Update 3: Merging Demographics and Exploring Modeling

Concise Project Refresher

Our project is using approximately 140 surveys on climate opinion in order to determine how different demographics influence opinions on climate change. The surveys we are using are public data that ask a variety of questions on the importance and validity of climate change, as well as demographic variables of the respondent such as education level, income, race, age, and gender across multiple countries.

Monthly Efforts

For the past few weeks the team has been continuing to finalize our megapoll dataset and seeking out ways to standardize the demographic survey responses we’ve begun inserting into it. As a brief reminder, this is a comprehensive dataset which contains climate concern survey responses and the respondents’ demographic information. The demographic information needs to be standardized because they are coming from many different sources/surveys and not every question/answer is the same across all of them.

At this point we have gone through most of the surveys and extracted the relevant demographic data from them; the remaining surveys either do not have codebooks and/or we cannot discern from the associated .csv files what responses correspond to what questions, so as a group we met and agreed that in order to stay on track with our project timeline we would need to begin moving onto standardization and model training.

Thinking about how we’d exactly standardize the demographic variables of interest to us has been our primary task as of late and we’ve recently begun testing out some modeling approaches with both logistic and now linear regression.We started standardizing demographics based on the standardizations that were most attainable to finish. We have started with only standardizing gender, age, religion, and education level.
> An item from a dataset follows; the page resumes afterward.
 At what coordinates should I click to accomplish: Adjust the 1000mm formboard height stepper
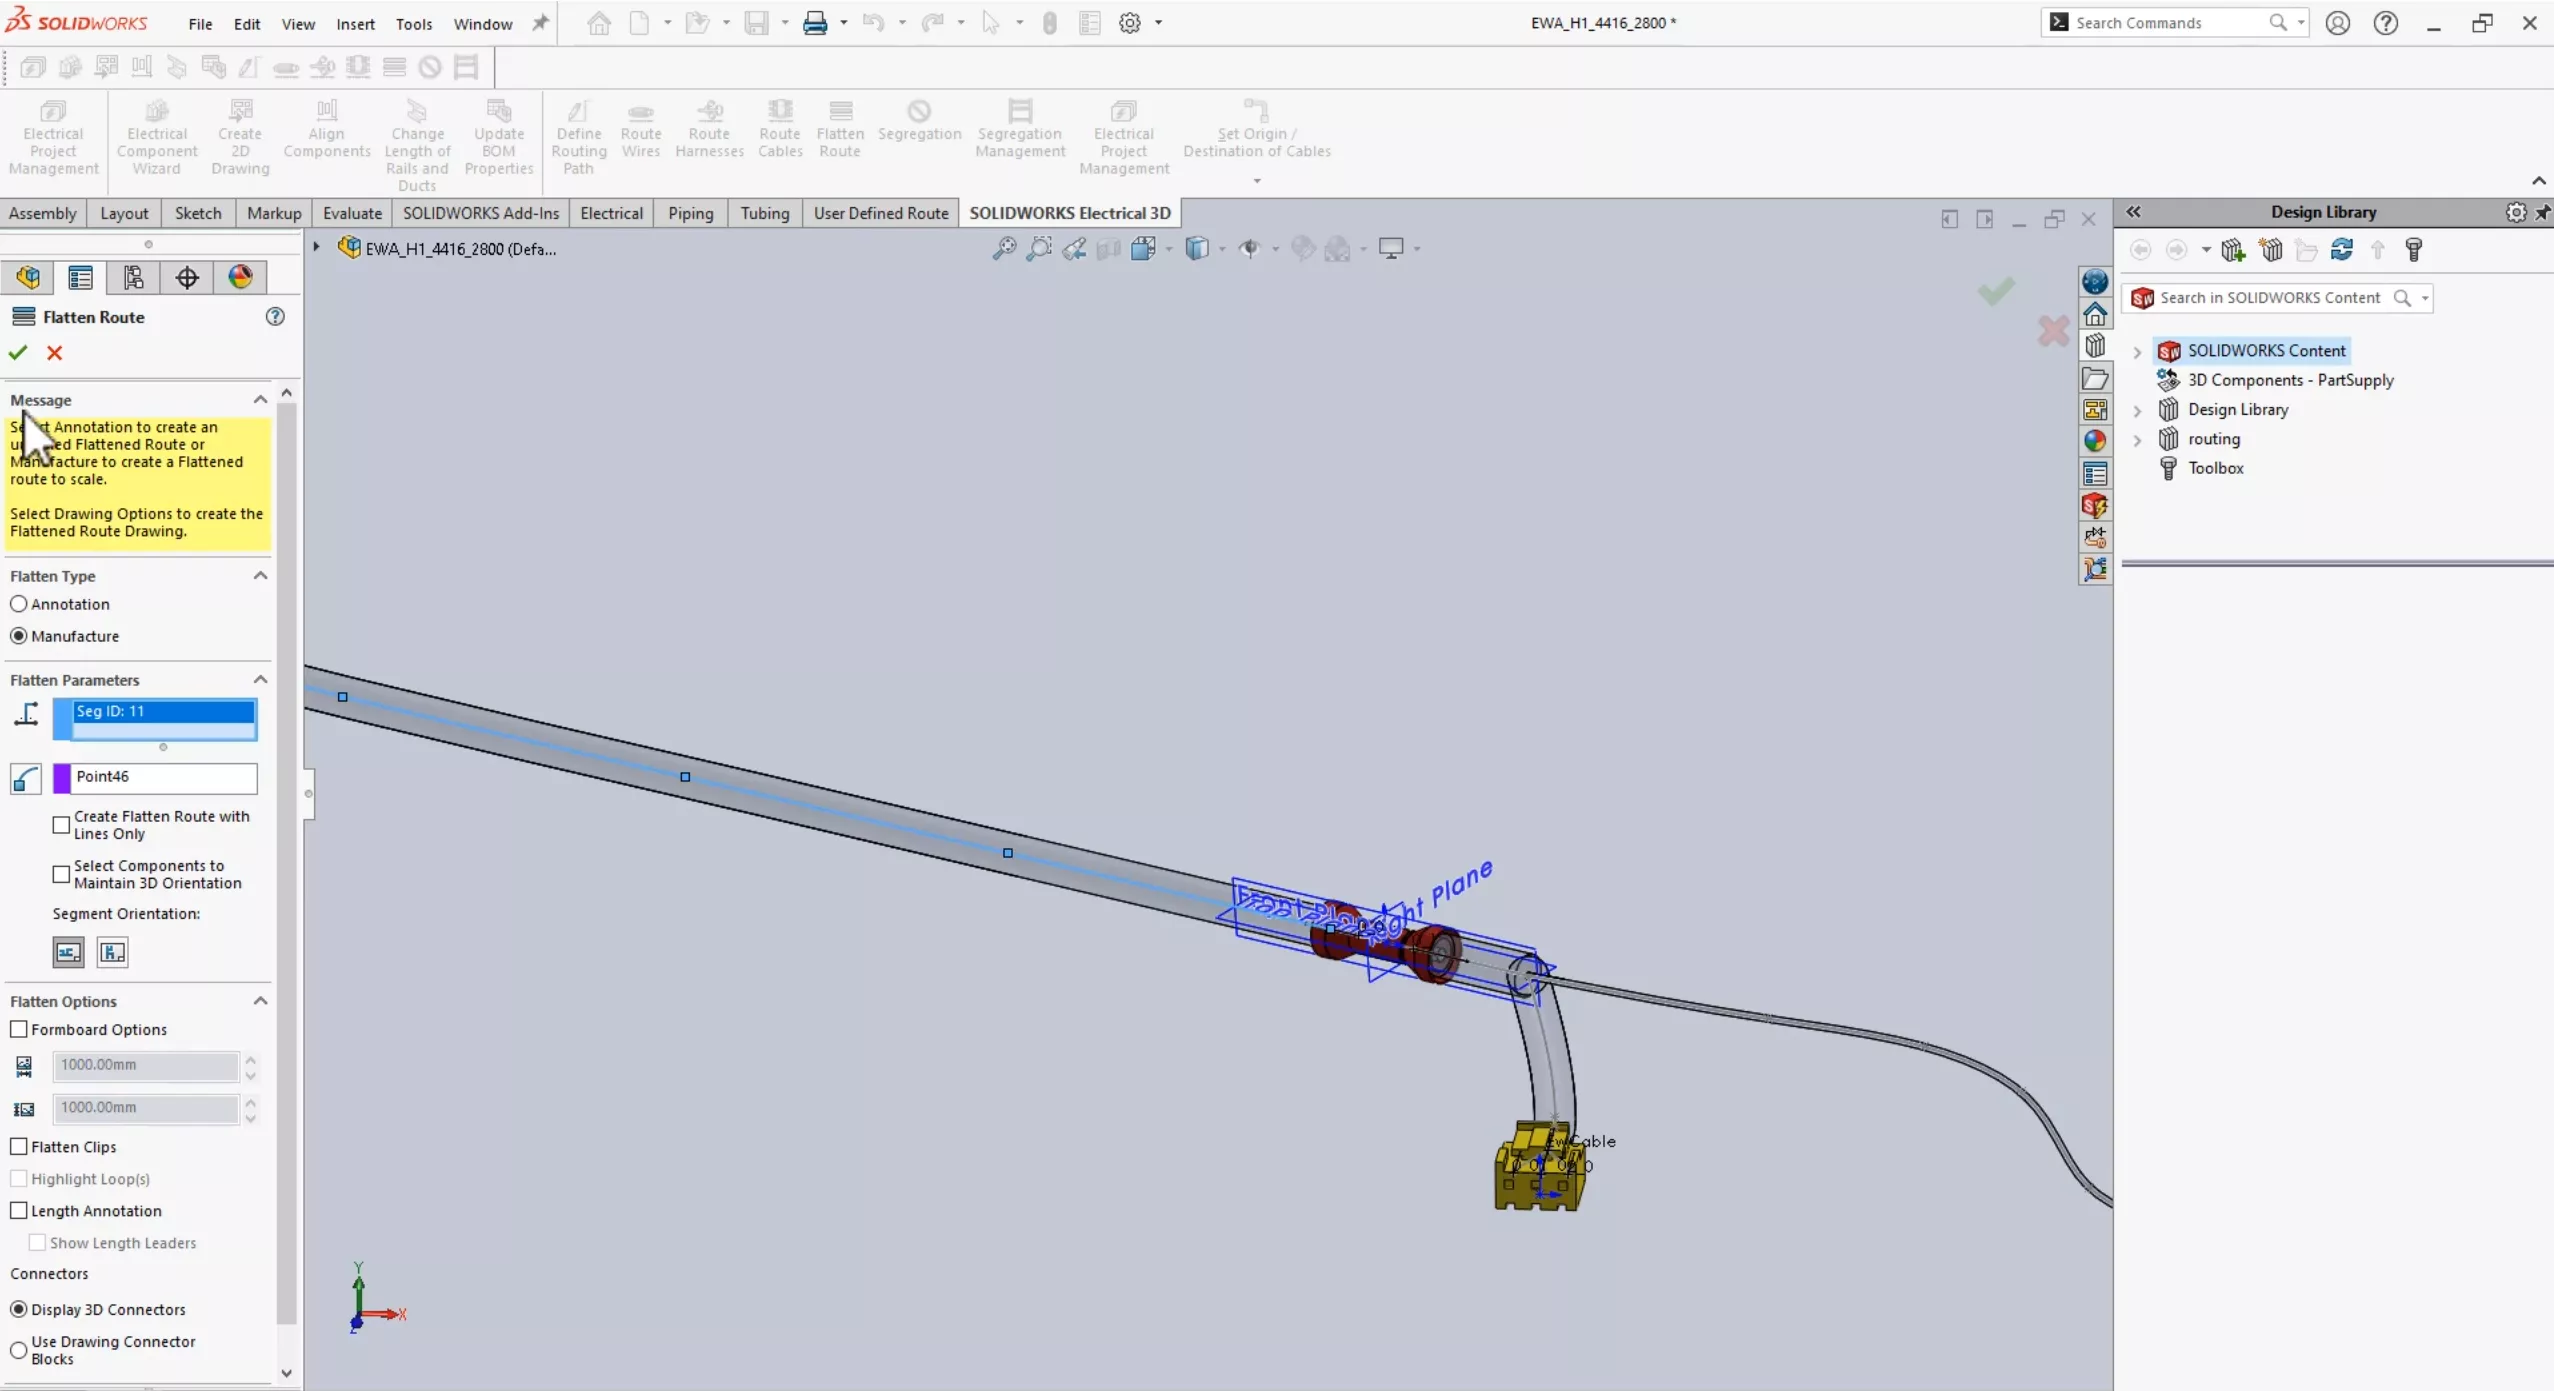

We ultimately decided on dropping our interest in the Number of Children variable as a demographic because not enough surveys asked the question nor did we feel the insights we’d possibly gather from it would be worth the time investment in comparison to the other variables.

Model training for predicting one’s climate concern level based on demographic information is where we are yet to make much progress due to the sheer size of the dataprep task we were assigned. However since shifting gears for this quarter we have begun discussing ways in which to start building models off of our data.

Successes and Challenges

Our largest success by far was getting through about 90 percent of the surveys and beginning to brainstorm how to start standardizing the demographic variables of interest to our project. This achievement means that our group can finally begin prioritizing making actual analyses from the data and begin producing insights to compare with our established prior beliefs.

The following success was determining how to merge our demographic data with the existing climate concern data contained within the megapoll the ENVENT lab had already produced. We initially had been approaching this problem by thinking we’d need to somehow, line-by-line, hard code the demographic information into the megapoll by mimicking the R code structure responsible for merging all of the relevant climate concern information. After unsuccessfully attempting to figure out how we might go about that, a meeting with the professor who originally produced the code provided us with a simple solution. She suggested that instead of determining the precise locations we’d need to insert code we could simply reformat our demographic data to fit in the “questions-filtered” file. After a few trial runs we were able to get an output that contained not only climate concern responses but also the respondents’ gender. Much of our time and efforts since the last post have been in debugging this merge process and we anticipate that this will continue to take time as we move forward in working with the other demographic variables.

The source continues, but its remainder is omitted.